Of course, curiously, V for Vendetta and the Saw series predated the economic crisis, but their resonance with the present monetary and political situation could not be more apposite. If V for Vendetta could be seen as growing out of the ideas latent in The Matrix, there are also reasons why its 1980s storyline would fit in with the situation in 2006. It deals with rebellion against a repressive regime, afraid of terrorists in its midst. Fears of curtailment of civil liberty freedoms in the wake of the War on Terror in America appear in other films, notably Michael Moore’s Fahrenheit 9/11. There is fertile ground for these ideas from the 1970s and 1980s to be resurfacing now. 
Is the V mask a signifier? Yes, it is mysterious, strange and perhaps even frightening to those who have not seen the film but instantly meaningful to those who have… It is a shorthand for those who see the movement to explain what it is.
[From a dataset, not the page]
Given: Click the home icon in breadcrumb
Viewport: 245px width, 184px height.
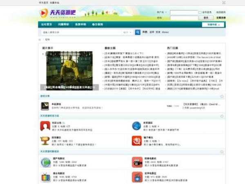Looking at the screenshot, I should [x=40, y=40].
The IRA didn’t start wearing balaclavas because they’d seen them in The Italian Job or something, but they did chose to wear black berets because of the association with the French Resistance, The Black Panthers and the Cuban Communists. They wore balaclavas because they covered their faces and made them impossible to recognise, and Anonymous have done the same thing with the V mask. 

It seems to me to be very significant what they didn’t use
For example, many existing mask memes were not used:


Spiderman
Batman
Zorro
Father Death (from Scream)
Freddie Krueger
Nixon / Reagan (Hallowe’en masks)
Hockey masks (Friday 13
Jokeshop ‘Groucho’ glasses/nose/moustache
Cowboy kerchief
IRA-style balaclava
PLO-headscarf
Gimp mask (Pulp Fiction)
Ned Kelly

None of these signify mass action or group activity. They say ‘Lone Avenger’ or ‘Lone Nut’
Most significantly of all, they did not use the (very cheap!) mask of another Alan Moore character – Rorschach from Watchmen.
Rorschach is, like V, a cynical, embittered antihero, but, if I remember rightly, he is essentially a betrayer – prepared to sacrifice his ‘friends’ for his ideals, whereas V sacrifices himself.
Although Rorschach would have the same political signifier value as V, he would also not say ‘movement’ to outsiders thinking of joining.
Besides, there was an existing meme of wearing Guy Fawkes masks, but ultimately the last one to wear the mask was the ‘Guy’ itself – the effigy of Fawkes – just before it was burned on the bonfire.